Start of Records for this task

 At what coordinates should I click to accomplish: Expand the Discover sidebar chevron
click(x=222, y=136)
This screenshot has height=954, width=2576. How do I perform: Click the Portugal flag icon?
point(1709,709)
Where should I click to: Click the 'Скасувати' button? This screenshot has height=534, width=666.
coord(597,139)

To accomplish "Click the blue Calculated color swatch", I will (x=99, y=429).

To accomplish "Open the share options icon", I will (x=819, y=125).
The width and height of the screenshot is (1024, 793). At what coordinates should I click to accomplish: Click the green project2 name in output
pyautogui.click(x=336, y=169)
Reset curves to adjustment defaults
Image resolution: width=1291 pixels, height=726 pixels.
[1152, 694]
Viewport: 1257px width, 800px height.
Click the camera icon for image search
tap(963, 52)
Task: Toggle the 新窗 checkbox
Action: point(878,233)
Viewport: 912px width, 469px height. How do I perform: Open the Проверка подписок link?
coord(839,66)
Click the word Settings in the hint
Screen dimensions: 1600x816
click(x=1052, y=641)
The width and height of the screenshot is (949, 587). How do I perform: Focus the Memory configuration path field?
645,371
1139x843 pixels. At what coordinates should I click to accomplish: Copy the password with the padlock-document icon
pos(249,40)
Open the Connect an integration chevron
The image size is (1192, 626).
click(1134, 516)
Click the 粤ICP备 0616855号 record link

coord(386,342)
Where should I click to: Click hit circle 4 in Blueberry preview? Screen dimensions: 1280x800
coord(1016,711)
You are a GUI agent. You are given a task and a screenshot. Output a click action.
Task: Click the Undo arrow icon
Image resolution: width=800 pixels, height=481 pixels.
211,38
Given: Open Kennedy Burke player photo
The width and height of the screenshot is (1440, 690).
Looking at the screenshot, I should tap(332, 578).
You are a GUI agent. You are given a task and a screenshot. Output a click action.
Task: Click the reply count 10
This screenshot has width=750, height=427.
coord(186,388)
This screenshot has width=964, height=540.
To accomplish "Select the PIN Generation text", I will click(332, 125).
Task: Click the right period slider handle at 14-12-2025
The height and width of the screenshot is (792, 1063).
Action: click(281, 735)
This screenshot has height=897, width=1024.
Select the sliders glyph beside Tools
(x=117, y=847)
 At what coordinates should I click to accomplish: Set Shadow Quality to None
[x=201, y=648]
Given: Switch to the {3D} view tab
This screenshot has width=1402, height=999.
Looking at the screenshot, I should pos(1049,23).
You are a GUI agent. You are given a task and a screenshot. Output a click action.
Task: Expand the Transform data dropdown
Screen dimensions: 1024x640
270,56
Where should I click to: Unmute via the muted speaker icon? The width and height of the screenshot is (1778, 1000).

End of Records for this task

→ Exercise requirements: The material above must be written out again in full, exactly.

→ Result for this exercise:
 At what coordinates should I click to accomplish: Expand the Discover sidebar chevron
click(x=222, y=136)
This screenshot has height=954, width=2576. How do I perform: Click the Portugal flag icon?
point(1709,709)
Where should I click to: Click the 'Скасувати' button? This screenshot has height=534, width=666.
coord(597,139)

To accomplish "Click the blue Calculated color swatch", I will (x=99, y=429).

To accomplish "Open the share options icon", I will (x=819, y=125).
The width and height of the screenshot is (1024, 793). At what coordinates should I click to accomplish: Click the green project2 name in output
pyautogui.click(x=336, y=169)
Reset curves to adjustment defaults
Image resolution: width=1291 pixels, height=726 pixels.
[1152, 694]
Viewport: 1257px width, 800px height.
Click the camera icon for image search
tap(963, 52)
Task: Toggle the 新窗 checkbox
Action: point(878,233)
Viewport: 912px width, 469px height. How do I perform: Open the Проверка подписок link?
coord(839,66)
Click the word Settings in the hint
Screen dimensions: 1600x816
click(x=1052, y=641)
The width and height of the screenshot is (949, 587). How do I perform: Focus the Memory configuration path field?
645,371
1139x843 pixels. At what coordinates should I click to accomplish: Copy the password with the padlock-document icon
pos(249,40)
Open the Connect an integration chevron
The image size is (1192, 626).
click(1134, 516)
Click the 粤ICP备 0616855号 record link

coord(386,342)
Where should I click to: Click hit circle 4 in Blueberry preview? Screen dimensions: 1280x800
coord(1016,711)
You are a GUI agent. You are given a task and a screenshot. Output a click action.
Task: Click the Undo arrow icon
Image resolution: width=800 pixels, height=481 pixels.
211,38
Given: Open Kennedy Burke player photo
The width and height of the screenshot is (1440, 690).
Looking at the screenshot, I should tap(332, 578).
You are a GUI agent. You are given a task and a screenshot. Output a click action.
Task: Click the reply count 10
This screenshot has width=750, height=427.
coord(186,388)
This screenshot has width=964, height=540.
To accomplish "Select the PIN Generation text", I will click(332, 125).
Task: Click the right period slider handle at 14-12-2025
The height and width of the screenshot is (792, 1063).
Action: click(281, 735)
This screenshot has height=897, width=1024.
Select the sliders glyph beside Tools
(x=117, y=847)
 At what coordinates should I click to accomplish: Set Shadow Quality to None
[x=201, y=648]
Given: Switch to the {3D} view tab
This screenshot has width=1402, height=999.
Looking at the screenshot, I should pos(1049,23).
You are a GUI agent. You are given a task and a screenshot. Output a click action.
Task: Expand the Transform data dropdown
Screen dimensions: 1024x640
270,56
Where should I click to: Unmute via the muted speaker icon? The width and height of the screenshot is (1778, 1000).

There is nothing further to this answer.